A polymer trading source said any changes to trade agreements could have a big impact on the market, but it will likely be a year or so before any true fallout or results are seen.
The North American Free Trade Agreement between the US, Canada and Mexico has been in place for more than two decades, but drew criticism from Trump during the election campaign and could be a potential target for renegotiation or even termination under his administration.
The US chemicals sector has reaped huge benefits from NAFTA, which slashed duties of 12%-20% on all imports of chemicals, petrochemicals and creams.
The Trans-Pacific Partnership signed in February with 11 other countries including Japan, Canada and Australia could also face a similar fate.
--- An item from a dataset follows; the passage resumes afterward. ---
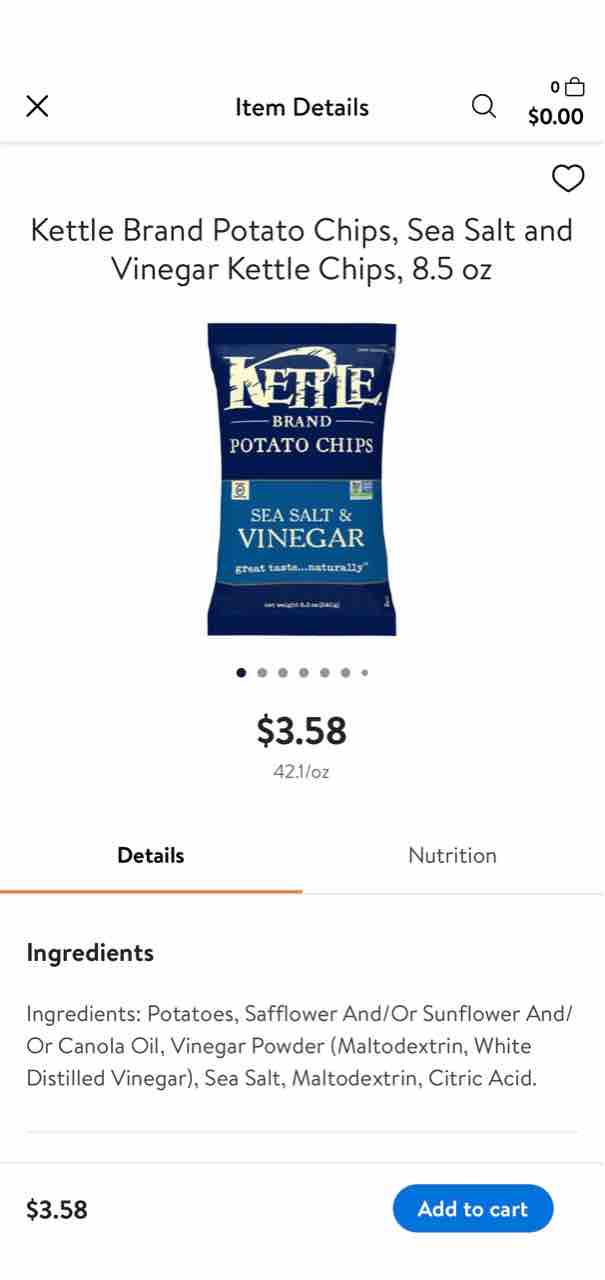
Task: Tap the $0.00 cart total
Action: point(555,117)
Trump routinely criticized the deal during his campaign, and there has been growing belief that it would not be approved by Congress.
Key aromatics, benzene, toluene and mixed xylene markets Wednesday showed minimal reactions to Trump's election win. US benzene was being talked higher day on day, while toluene and mixed xylene talks are around the same. US spot benzene was being talked in the $2.26-$2.35/gal range on a DDP US Gulf Coast basis, US spot toluene was being talked in the $1.82-$1.95/gal range and US spot mixed xylene pricing was being bid around $1.96/gal, against no offers, according to market updates.
Sources attributed higher indications in the benzene market to the rebound in crude from earlier levels.
Movement in energy is an important factor for BTX markets as traders hedge deals against energy and because of ratios that provide "good" indicators on potential short term price movement, sources have said.
Ethylene prices were also seeing minimal changes, but have dropped 23% or 6.625 cents/lb since reaching 28.875 cents/lb FD USG on October 28, while propylene prices have dropped 16% or 6.25 cents/lb since reaching 38 cents/lb FD USG on October 26. Sources cite the drop in olefins to a combination of lower feedstock demand, end-of-year inventory management and upcoming startups.
Additional length in the market is attributed to three US Gulf Coast producers scheduled to have steam crackers restart in November after planned maintenance outages, with two of them heard to be already in process of doing so, sources said.
Polymer prices also were talked mostly stable to pricing seen over the past week.